TASK REQUIREMENTS -
(a) Could you translate this sentence from the MedWatch board summary into Spanish: "The Board heard presentations from the Center for Drug Evaluation and Research (CDER) and the Center for Devices and Radiological Health (CDRH) regarding recalls and the notification about those recalls to healthcare professionals and the public."?
(b) Could you set down the MedWatch board summary word for word between "Recalls and Notifications" and "and the public.", inclusive?
(c) Can you pick up the MedWatch board summary after its final sentence and carry it on?

SELECTED TEXT -
++++++++

The Board discussed the following:

    • An overview of the MedWatch Program, how it has evolved since its inception, and potential future directions
    • The types of incoming reports: serious adverse events, product quality, medication and device errors, and therapeutic failures
    • How MedWatch safety alerts are amplified by various individuals within healthcare settings and professional organizations
    • How packaging and rapid releasing a drug or device safety communication as a MedWatch safety alert can help promote patient safety, as exemplified within an academic medical center  

Recalls and Notifications
The Board heard presentations from the Center for Drug Evaluation and Research (CDER) and the Center for Devices and Radiological Health (CDRH) regarding recalls and the notification about those recalls to healthcare professionals and the public.

++++++++

[Records from a data collection]
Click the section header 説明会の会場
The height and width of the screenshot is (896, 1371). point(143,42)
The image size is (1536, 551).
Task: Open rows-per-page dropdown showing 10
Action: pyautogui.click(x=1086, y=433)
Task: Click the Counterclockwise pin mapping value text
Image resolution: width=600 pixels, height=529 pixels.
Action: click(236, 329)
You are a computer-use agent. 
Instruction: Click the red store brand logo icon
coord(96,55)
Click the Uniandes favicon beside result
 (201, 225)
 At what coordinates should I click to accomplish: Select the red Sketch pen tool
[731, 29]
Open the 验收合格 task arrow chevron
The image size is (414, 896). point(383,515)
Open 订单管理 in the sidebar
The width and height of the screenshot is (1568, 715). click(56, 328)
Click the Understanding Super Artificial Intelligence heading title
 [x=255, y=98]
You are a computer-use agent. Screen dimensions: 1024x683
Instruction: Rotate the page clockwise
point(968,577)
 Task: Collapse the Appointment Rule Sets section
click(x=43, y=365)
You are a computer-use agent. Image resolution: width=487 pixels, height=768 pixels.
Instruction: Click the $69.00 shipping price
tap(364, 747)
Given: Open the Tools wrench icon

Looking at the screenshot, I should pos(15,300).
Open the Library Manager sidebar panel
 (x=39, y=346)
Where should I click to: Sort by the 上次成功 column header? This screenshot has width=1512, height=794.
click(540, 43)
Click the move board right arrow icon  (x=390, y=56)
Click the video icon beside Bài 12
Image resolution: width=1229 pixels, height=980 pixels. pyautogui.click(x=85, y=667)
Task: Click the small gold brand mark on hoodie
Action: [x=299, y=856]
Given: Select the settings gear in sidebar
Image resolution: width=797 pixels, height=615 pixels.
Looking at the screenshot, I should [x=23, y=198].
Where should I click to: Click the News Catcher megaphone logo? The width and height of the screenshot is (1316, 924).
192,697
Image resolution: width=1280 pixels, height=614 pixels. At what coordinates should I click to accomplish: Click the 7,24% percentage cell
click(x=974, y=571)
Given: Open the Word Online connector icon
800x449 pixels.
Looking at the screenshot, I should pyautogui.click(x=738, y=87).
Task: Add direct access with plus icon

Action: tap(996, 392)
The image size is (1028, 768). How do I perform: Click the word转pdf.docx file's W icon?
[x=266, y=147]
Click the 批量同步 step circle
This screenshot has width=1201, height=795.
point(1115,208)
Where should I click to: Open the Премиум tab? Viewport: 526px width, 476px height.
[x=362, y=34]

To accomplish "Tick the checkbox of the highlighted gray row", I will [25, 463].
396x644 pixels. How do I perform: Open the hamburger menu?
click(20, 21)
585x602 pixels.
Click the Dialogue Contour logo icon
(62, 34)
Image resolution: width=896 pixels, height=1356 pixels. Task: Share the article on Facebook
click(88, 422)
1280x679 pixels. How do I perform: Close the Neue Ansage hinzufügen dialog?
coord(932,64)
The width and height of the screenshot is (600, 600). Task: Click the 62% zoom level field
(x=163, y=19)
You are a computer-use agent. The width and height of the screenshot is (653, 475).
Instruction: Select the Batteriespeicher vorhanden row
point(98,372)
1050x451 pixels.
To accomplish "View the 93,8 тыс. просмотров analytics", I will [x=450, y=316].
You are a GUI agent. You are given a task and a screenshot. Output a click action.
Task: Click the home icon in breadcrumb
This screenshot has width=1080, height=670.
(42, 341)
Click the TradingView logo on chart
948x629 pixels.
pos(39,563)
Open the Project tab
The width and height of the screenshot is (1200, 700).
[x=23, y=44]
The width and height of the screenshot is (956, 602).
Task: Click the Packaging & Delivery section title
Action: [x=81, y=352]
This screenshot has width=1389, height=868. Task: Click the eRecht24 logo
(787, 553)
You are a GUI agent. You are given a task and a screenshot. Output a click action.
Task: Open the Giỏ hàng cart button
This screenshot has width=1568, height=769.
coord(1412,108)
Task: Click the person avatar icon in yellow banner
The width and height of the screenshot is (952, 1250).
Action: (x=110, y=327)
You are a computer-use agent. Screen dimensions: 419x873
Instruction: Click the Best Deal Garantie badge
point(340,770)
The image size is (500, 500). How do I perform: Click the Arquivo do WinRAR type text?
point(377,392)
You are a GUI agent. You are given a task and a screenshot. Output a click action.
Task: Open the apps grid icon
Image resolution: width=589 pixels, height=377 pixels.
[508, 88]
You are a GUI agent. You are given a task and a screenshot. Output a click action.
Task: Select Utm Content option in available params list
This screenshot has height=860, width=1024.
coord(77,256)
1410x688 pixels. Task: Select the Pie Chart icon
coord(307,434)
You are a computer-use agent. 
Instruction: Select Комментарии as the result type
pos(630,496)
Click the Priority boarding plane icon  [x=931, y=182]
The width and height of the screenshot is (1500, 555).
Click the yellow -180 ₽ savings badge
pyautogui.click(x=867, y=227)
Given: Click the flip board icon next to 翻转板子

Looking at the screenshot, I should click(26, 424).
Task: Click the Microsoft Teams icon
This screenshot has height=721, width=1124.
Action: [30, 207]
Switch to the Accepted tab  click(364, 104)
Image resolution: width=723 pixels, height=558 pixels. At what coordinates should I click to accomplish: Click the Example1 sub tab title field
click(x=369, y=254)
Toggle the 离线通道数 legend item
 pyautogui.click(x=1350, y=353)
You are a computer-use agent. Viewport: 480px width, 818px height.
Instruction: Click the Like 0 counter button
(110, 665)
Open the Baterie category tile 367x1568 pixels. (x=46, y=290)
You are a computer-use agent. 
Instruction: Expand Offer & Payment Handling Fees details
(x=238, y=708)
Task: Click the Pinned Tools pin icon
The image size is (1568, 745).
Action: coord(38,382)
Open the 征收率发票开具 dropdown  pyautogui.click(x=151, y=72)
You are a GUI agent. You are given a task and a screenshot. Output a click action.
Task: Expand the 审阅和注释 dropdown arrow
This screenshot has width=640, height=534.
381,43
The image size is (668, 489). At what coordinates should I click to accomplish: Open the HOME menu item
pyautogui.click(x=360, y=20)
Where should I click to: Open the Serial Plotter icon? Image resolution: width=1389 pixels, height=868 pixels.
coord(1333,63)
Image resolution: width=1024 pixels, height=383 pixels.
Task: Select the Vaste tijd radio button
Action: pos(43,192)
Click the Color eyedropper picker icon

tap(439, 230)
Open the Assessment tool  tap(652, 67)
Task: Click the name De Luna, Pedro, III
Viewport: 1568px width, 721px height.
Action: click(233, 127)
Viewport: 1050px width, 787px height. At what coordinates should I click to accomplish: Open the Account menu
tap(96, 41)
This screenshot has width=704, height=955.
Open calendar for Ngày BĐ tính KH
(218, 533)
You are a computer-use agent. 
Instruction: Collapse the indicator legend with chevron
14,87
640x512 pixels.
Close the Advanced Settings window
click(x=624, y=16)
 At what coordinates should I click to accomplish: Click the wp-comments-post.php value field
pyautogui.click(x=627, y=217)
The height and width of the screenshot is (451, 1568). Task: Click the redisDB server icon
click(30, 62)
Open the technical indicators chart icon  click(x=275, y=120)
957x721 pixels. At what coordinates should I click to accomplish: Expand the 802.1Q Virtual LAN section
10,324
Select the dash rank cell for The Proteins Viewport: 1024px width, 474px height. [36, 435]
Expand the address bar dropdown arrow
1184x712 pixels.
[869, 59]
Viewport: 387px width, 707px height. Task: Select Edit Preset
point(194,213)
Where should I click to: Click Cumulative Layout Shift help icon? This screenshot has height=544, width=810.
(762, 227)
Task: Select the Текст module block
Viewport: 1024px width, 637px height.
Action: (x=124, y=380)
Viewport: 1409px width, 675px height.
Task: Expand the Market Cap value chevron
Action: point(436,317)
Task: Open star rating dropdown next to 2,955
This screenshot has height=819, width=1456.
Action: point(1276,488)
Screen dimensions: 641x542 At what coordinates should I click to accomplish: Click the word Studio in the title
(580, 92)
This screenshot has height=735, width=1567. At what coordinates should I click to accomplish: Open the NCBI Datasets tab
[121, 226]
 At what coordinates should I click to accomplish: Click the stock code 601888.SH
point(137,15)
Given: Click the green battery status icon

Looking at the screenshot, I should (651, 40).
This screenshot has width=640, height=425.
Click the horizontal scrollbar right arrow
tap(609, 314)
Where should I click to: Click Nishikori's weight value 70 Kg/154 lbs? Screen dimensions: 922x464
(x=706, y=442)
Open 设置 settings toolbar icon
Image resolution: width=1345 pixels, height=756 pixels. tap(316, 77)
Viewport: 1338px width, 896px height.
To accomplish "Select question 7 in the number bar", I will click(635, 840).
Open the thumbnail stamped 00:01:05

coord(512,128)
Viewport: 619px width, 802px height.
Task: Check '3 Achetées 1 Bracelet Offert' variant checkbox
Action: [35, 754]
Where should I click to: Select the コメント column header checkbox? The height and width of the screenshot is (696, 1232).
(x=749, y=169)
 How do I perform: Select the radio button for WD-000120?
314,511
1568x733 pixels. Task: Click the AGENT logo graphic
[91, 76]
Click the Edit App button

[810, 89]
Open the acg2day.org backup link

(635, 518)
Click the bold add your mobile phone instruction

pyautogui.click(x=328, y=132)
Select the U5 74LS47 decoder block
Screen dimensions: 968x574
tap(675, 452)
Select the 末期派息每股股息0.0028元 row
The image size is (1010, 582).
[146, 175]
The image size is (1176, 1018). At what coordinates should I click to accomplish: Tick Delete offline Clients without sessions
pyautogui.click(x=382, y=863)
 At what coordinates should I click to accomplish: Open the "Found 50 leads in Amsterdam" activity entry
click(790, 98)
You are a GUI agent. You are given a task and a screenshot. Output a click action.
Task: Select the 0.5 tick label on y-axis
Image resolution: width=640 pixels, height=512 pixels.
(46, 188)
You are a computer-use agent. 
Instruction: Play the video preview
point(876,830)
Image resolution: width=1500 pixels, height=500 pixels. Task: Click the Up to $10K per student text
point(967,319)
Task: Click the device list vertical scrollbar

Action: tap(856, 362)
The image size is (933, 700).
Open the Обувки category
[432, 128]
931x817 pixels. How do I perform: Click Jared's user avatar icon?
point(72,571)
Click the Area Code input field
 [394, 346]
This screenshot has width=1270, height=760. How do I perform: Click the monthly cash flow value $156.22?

++++++++

WRITTEN ANSWERS -
(a) La Junta escuchó presentaciones del Centro de Evaluación e Investigación de Medicamentos (CDER) y del Centro de Dispositivos y Salud Radiológica (CDRH) sobre los retiros del mercado y la notificación de dichos retiros a los profesionales de la salud y al público.

(b)
Recalls and Notifications
The Board heard presentations from the Center for Drug Evaluation and Research (CDER) and the Center for Devices and Radiological Health (CDRH) regarding recalls and the notification about those recalls to healthcare professionals and the public.

(c)
The Board discussed:

  • The types of drug and device recalls and where recalls may be found on the FDA website:
  • The classifications of drug and device recalls as Class I, II, or III and how these may be communicated to the public through MedWatch
  • How a recall differs from a market withdrawal and how understanding the root cause for a recall can help FDA convey meaningful feedback to industry
  • The top reasons for drug recalls, such as deviations from good manufacturing processes, impurities and degradation of the drug product, and lack of assured sterility
  • The top reasons for device recalls, such as battery failure, alarms don’t sound, software errors, leaking of tubing or a container, too much radiation exposure (e.g. with an xray machine)
  • The role of policy and precedent in determining the class of a device recall
  • The role of a Health Hazard Evaluation in assessing the risk to a patient if a device is defective

REMS and the Federal Partners

The Board heard a presentation on the REMS program, including the challenges associated with ensuring the safe use of the drugs with Elements to Assure Safe Use (ETASU).  The Federal Partners considered some questions regarding their experiences with the REMS program and provided follow-up for FDA.

The Board discussed the following:

  • Background information regarding the REMS program, including Elements to Assure Safe Use (ETASU)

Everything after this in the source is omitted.